Exercise brief: Starting at the line that contains "Image resolution: width=952", restate every line word for word through the end of the entries.

(Stored data entries)
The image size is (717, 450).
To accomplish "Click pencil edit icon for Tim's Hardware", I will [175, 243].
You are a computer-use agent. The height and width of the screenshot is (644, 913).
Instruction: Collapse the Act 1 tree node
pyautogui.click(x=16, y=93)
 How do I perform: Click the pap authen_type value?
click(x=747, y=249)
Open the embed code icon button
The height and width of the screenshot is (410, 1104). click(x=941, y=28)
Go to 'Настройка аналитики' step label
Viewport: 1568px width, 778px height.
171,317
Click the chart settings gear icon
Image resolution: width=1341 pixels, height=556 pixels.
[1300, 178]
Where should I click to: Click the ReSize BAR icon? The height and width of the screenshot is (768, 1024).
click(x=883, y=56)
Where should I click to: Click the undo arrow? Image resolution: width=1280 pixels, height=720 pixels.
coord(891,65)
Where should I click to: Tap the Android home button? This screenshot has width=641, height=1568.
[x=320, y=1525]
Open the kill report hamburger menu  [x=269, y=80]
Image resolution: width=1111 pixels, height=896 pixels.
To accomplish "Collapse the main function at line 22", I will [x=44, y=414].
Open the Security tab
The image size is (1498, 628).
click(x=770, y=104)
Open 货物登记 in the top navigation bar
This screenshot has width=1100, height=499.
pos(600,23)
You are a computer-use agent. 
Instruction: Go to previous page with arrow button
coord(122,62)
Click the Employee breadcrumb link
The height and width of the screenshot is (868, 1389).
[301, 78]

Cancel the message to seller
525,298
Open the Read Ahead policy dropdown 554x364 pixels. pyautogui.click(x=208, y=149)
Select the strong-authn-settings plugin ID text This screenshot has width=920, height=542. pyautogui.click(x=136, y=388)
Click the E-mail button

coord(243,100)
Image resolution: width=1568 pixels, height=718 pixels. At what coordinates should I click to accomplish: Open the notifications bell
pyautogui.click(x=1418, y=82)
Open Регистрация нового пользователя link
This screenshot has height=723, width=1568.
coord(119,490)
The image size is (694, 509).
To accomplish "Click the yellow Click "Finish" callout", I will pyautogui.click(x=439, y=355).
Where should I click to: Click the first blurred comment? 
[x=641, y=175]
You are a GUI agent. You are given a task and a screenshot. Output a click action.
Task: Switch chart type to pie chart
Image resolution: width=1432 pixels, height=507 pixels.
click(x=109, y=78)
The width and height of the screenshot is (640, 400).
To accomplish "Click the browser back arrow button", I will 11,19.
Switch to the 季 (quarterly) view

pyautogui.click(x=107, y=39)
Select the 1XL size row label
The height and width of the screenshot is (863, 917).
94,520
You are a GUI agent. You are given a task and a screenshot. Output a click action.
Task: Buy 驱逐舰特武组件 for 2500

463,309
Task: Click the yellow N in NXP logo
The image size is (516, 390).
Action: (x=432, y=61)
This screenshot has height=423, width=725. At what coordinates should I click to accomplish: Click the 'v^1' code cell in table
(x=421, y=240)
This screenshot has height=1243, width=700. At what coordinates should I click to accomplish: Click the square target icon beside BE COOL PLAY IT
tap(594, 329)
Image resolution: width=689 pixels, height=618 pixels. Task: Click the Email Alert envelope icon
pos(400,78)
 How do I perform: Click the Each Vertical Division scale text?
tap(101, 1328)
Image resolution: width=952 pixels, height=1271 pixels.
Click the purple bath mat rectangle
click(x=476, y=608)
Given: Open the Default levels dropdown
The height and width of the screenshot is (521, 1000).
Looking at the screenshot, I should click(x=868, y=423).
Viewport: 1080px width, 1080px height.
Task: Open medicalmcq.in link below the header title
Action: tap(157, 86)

Answer to the exercise:
Image resolution: width=952 pixels, height=1271 pixels.
Click the purple bath mat rectangle
click(x=476, y=608)
Given: Open the Default levels dropdown
The height and width of the screenshot is (521, 1000).
Looking at the screenshot, I should click(x=868, y=423).
Viewport: 1080px width, 1080px height.
Task: Open medicalmcq.in link below the header title
Action: tap(157, 86)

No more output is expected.